Collected data:
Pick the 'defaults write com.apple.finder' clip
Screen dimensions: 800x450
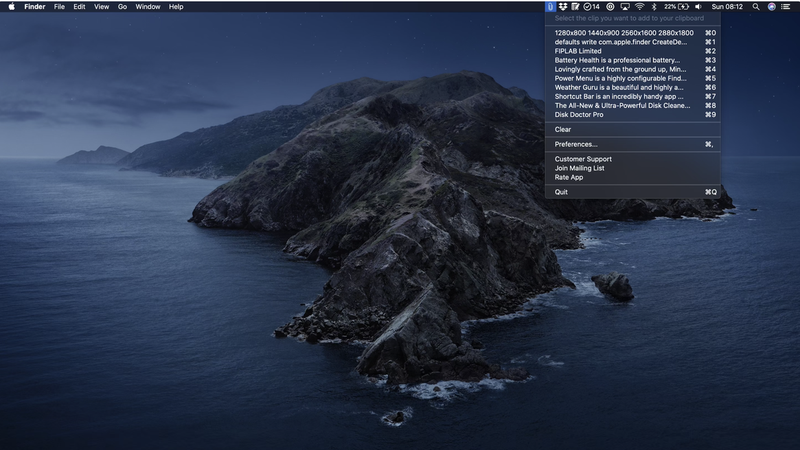click(620, 42)
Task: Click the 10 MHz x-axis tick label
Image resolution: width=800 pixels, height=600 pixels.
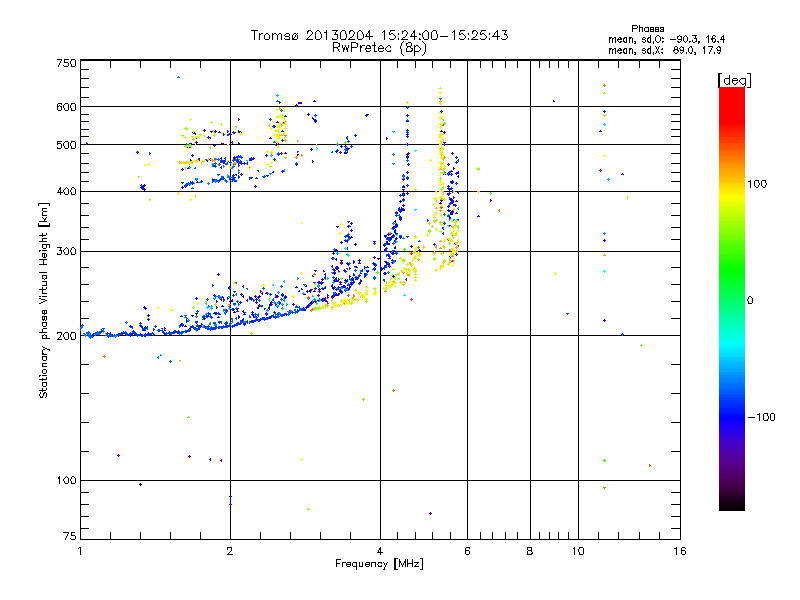Action: click(x=578, y=551)
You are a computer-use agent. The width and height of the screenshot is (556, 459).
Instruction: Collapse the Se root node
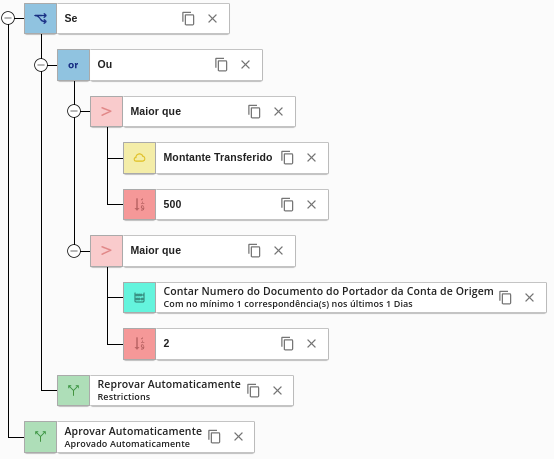tap(8, 18)
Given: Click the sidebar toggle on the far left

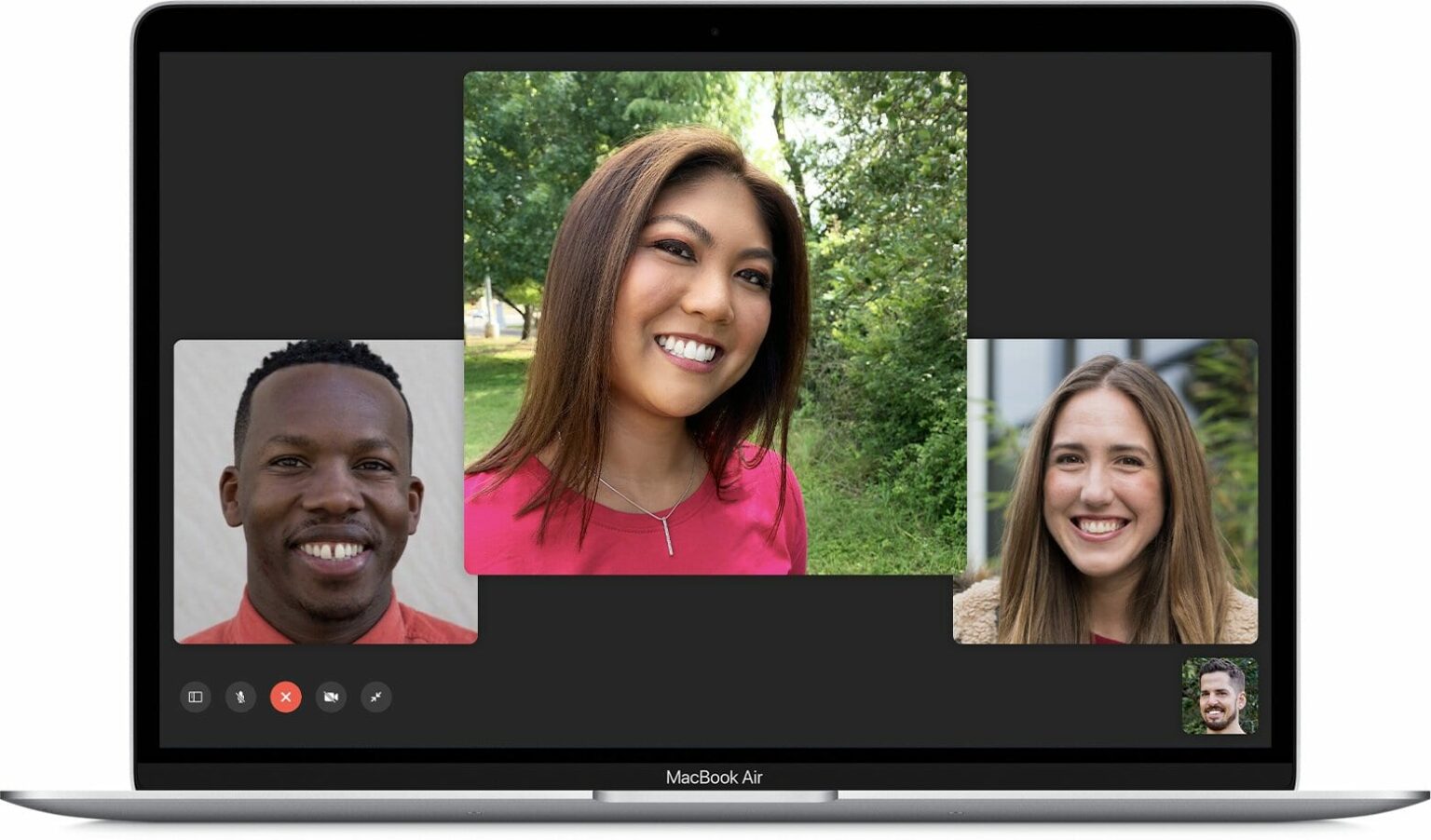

### Your objective
The lines from the one that contains "Task: Click the 10 MHz x-axis tick label" through the end of the data, repeated exactly and with no pictures, make up the whole answer.

### Problem solution
Task: Click the 10 MHz x-axis tick label
Image resolution: width=800 pixels, height=600 pixels.
Action: click(x=578, y=551)
You are a computer-use agent. The width and height of the screenshot is (556, 459).
Instruction: Collapse the Se root node
tap(8, 18)
Given: Click the sidebar toggle on the far left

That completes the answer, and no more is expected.